Former American Libraries Editor and Publisher Leonard Kniffel shared anecdotes and behind-the scene tidbits based on his compilation of interviews during his editorship (Reading with the Stars: A Celebration of Books and Libraries ALA Editions, 2011). Stories included a tale about the unnamed White House staff contact who was a no-show as Kniffel arrived for a talk with then–First Lady Laura Bush because the staffer had overslept, and an unexpected opportunity to talk to Olivia de Havilland during a visit to the American Library in Paris. Kniffel revealed that his favorite interview was with actress and author Jamie Lee Curtis.
“Without fail, celebrities who speak out for libraries do so because of a positive experience they had as children and an experience with librarians who instilled a lifetime of reading and learning,” he noted.
“Libraries are my biggest supporters,” said Taylor Stevens (The Innocent, Random House, 2011). “If anyone knows books, it’s librarians.”
Stevens revealed that she was “very under-read” due to being born and raised in a religious cult that deprived her of an education and any books from the outside. “I’m probably the least book-aware person who you’d ever hope to meet.” In an emotional moment, she added, “I never would have thought I’d be here.”
First-time novelist Erin Duffy (Bond Girl, HarperCollins, 2012) said her appearance was “my first trip to any kind of conference like this.”
“My mother manipulated me into going to the library,” she told the audience. The only girl of four children, Duffy told how she and three brothers were all involved in different activities and relied on her mother as their source of transport. “The library was the lone place where we could all be in one place, including my mother.”
Duffy said her road to Dallas was “a bit unusual.
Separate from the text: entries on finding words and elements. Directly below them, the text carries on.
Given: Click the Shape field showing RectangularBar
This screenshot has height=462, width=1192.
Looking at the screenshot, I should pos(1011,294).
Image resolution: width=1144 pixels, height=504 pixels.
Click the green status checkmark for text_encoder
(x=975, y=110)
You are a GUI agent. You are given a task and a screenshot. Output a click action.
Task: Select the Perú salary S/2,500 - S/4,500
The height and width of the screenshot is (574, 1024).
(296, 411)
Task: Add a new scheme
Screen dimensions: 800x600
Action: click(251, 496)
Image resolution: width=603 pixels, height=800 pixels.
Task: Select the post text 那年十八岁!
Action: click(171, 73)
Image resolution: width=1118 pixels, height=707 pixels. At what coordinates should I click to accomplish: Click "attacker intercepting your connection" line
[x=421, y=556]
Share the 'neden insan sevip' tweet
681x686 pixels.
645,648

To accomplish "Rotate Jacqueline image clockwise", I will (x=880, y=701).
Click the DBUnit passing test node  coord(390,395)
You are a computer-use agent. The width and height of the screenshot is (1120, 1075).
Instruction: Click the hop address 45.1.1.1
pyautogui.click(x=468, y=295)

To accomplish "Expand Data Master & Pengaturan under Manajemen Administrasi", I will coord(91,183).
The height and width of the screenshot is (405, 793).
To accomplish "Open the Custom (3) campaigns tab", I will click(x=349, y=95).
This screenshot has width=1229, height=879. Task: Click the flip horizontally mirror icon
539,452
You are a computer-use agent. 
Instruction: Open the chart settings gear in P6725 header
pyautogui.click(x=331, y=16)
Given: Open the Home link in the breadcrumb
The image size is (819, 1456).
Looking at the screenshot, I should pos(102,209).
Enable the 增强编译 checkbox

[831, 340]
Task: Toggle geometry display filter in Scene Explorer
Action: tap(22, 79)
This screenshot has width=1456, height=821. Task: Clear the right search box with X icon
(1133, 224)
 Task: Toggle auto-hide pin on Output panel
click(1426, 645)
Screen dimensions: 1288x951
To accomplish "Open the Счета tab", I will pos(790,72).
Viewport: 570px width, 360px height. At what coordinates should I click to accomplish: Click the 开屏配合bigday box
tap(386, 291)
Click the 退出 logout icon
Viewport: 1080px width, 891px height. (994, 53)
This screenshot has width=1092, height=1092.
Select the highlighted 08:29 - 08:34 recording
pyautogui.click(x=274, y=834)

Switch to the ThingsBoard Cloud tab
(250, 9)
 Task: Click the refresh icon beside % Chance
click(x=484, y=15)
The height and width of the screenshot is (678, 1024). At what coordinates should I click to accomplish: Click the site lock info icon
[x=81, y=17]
I wanted to be a writer when I was little—but I also wanted to be a circus lion tamer and a backup artist for Madonna.” After becoming a victim of the Wall Street crash in 2008, Duffy said she became jobless. She enrolled in pastry school, dropped out, and then began to “read all the books on how to write books. To think that my book would end up in a library, I guess I’ve come full circle.”
“I love libraries, places where dreams are made,” said Kim Edwards (The Lake of Dreams, Penguin, 2011), who once worked in a college library. “I spent a lot of time in my hometown library. I love being in the presence of people who love books.”
Concluding the literary event, Pam Houston (Contents May Have Shifted, W. W. Norton, 2012) told of the birth of her book in 2006 during the Wisconsin Book Festival. She read passages from the novel, which filled the room with laughter.
“I was the only child of much older alcoholics and spent much of my time in the Bethlehem Public Library,” Houston revealed at one point. She also told a story about a couple in the Winter Park ski area of Colorado, where she once lived, who agreed to marry in a fundraising campaign to build an area library.